◆ To do:
Reproduce the records exactly.

Exercise data START

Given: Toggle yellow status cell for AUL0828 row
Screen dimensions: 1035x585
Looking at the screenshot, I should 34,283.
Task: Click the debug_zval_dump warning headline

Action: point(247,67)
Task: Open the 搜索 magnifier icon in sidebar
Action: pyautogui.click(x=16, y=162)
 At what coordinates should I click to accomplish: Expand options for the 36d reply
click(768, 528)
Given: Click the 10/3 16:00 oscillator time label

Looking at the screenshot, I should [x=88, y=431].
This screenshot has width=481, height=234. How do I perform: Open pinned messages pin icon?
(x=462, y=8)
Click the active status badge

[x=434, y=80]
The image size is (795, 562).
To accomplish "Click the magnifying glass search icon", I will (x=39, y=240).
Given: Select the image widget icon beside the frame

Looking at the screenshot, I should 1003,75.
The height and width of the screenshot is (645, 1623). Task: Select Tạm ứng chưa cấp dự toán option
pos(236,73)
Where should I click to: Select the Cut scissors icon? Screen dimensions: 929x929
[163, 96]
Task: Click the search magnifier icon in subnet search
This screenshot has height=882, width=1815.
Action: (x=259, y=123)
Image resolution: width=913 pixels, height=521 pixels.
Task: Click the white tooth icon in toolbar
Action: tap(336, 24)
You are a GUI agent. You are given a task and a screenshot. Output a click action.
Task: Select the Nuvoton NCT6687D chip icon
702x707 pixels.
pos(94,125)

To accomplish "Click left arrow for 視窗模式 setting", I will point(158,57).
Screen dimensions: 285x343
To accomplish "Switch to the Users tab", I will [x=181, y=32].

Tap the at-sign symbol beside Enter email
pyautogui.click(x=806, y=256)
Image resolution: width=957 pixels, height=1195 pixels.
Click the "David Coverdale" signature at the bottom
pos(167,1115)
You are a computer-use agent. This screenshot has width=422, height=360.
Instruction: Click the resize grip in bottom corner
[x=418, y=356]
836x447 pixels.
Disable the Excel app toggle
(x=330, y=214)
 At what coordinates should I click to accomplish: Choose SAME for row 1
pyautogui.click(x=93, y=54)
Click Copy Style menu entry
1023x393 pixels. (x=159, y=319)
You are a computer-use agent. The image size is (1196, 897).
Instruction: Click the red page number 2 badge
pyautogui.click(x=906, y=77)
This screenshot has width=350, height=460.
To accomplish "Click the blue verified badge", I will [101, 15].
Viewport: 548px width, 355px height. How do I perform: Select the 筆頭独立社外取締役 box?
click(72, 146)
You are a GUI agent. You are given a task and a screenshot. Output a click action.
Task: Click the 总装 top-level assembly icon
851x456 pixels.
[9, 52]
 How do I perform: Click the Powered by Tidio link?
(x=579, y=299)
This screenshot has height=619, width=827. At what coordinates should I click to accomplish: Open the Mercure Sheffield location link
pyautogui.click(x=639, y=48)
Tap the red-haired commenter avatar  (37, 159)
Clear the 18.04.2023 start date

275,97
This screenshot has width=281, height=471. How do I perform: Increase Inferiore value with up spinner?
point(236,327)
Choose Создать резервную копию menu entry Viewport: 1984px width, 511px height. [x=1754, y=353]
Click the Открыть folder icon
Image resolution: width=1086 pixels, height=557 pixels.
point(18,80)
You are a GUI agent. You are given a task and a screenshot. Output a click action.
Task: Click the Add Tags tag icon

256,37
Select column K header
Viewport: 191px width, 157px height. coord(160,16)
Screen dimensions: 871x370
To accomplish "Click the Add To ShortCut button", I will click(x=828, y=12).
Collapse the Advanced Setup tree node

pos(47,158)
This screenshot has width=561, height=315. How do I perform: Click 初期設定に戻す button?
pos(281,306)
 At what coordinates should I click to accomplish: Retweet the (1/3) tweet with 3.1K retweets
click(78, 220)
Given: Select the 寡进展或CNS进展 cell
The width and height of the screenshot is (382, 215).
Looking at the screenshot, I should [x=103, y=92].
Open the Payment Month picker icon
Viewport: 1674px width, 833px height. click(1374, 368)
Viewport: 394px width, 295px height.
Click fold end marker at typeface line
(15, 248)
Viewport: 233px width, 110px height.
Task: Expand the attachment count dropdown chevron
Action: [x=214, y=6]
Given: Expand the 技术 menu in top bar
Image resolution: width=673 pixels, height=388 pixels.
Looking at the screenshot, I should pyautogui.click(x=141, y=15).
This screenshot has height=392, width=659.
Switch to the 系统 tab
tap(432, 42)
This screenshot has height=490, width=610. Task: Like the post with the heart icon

Exercise data END

◆ Answer to this exercise:
Given: Toggle yellow status cell for AUL0828 row
Screen dimensions: 1035x585
Looking at the screenshot, I should 34,283.
Task: Click the debug_zval_dump warning headline

Action: point(247,67)
Task: Open the 搜索 magnifier icon in sidebar
Action: pyautogui.click(x=16, y=162)
 At what coordinates should I click to accomplish: Expand options for the 36d reply
click(768, 528)
Given: Click the 10/3 16:00 oscillator time label

Looking at the screenshot, I should [x=88, y=431].
This screenshot has width=481, height=234. How do I perform: Open pinned messages pin icon?
(x=462, y=8)
Click the active status badge

[x=434, y=80]
The image size is (795, 562).
To accomplish "Click the magnifying glass search icon", I will (x=39, y=240).
Given: Select the image widget icon beside the frame

Looking at the screenshot, I should 1003,75.
The height and width of the screenshot is (645, 1623). Task: Select Tạm ứng chưa cấp dự toán option
pos(236,73)
Where should I click to: Select the Cut scissors icon? Screen dimensions: 929x929
[163, 96]
Task: Click the search magnifier icon in subnet search
This screenshot has height=882, width=1815.
Action: (x=259, y=123)
Image resolution: width=913 pixels, height=521 pixels.
Task: Click the white tooth icon in toolbar
Action: tap(336, 24)
You are a GUI agent. You are given a task and a screenshot. Output a click action.
Task: Select the Nuvoton NCT6687D chip icon
702x707 pixels.
pos(94,125)

To accomplish "Click left arrow for 視窗模式 setting", I will point(158,57).
Screen dimensions: 285x343
To accomplish "Switch to the Users tab", I will [x=181, y=32].

Tap the at-sign symbol beside Enter email
pyautogui.click(x=806, y=256)
Image resolution: width=957 pixels, height=1195 pixels.
Click the "David Coverdale" signature at the bottom
pos(167,1115)
You are a computer-use agent. This screenshot has width=422, height=360.
Instruction: Click the resize grip in bottom corner
[x=418, y=356]
836x447 pixels.
Disable the Excel app toggle
(x=330, y=214)
 At what coordinates should I click to accomplish: Choose SAME for row 1
pyautogui.click(x=93, y=54)
Click Copy Style menu entry
1023x393 pixels. (x=159, y=319)
You are a computer-use agent. The image size is (1196, 897).
Instruction: Click the red page number 2 badge
pyautogui.click(x=906, y=77)
This screenshot has width=350, height=460.
To accomplish "Click the blue verified badge", I will [101, 15].
Viewport: 548px width, 355px height. How do I perform: Select the 筆頭独立社外取締役 box?
click(72, 146)
You are a GUI agent. You are given a task and a screenshot. Output a click action.
Task: Click the 总装 top-level assembly icon
851x456 pixels.
[9, 52]
 How do I perform: Click the Powered by Tidio link?
(x=579, y=299)
This screenshot has height=619, width=827. At what coordinates should I click to accomplish: Open the Mercure Sheffield location link
pyautogui.click(x=639, y=48)
Tap the red-haired commenter avatar  (37, 159)
Clear the 18.04.2023 start date

275,97
This screenshot has width=281, height=471. How do I perform: Increase Inferiore value with up spinner?
point(236,327)
Choose Создать резервную копию menu entry Viewport: 1984px width, 511px height. [x=1754, y=353]
Click the Открыть folder icon
Image resolution: width=1086 pixels, height=557 pixels.
point(18,80)
You are a GUI agent. You are given a task and a screenshot. Output a click action.
Task: Click the Add Tags tag icon

256,37
Select column K header
Viewport: 191px width, 157px height. coord(160,16)
Screen dimensions: 871x370
To accomplish "Click the Add To ShortCut button", I will click(x=828, y=12).
Collapse the Advanced Setup tree node

pos(47,158)
This screenshot has width=561, height=315. How do I perform: Click 初期設定に戻す button?
pos(281,306)
 At what coordinates should I click to accomplish: Retweet the (1/3) tweet with 3.1K retweets
click(78, 220)
Given: Select the 寡进展或CNS进展 cell
The width and height of the screenshot is (382, 215).
Looking at the screenshot, I should [x=103, y=92].
Open the Payment Month picker icon
Viewport: 1674px width, 833px height. click(1374, 368)
Viewport: 394px width, 295px height.
Click fold end marker at typeface line
(15, 248)
Viewport: 233px width, 110px height.
Task: Expand the attachment count dropdown chevron
Action: [x=214, y=6]
Given: Expand the 技术 menu in top bar
Image resolution: width=673 pixels, height=388 pixels.
Looking at the screenshot, I should pyautogui.click(x=141, y=15).
This screenshot has height=392, width=659.
Switch to the 系统 tab
tap(432, 42)
This screenshot has height=490, width=610. Task: Like the post with the heart icon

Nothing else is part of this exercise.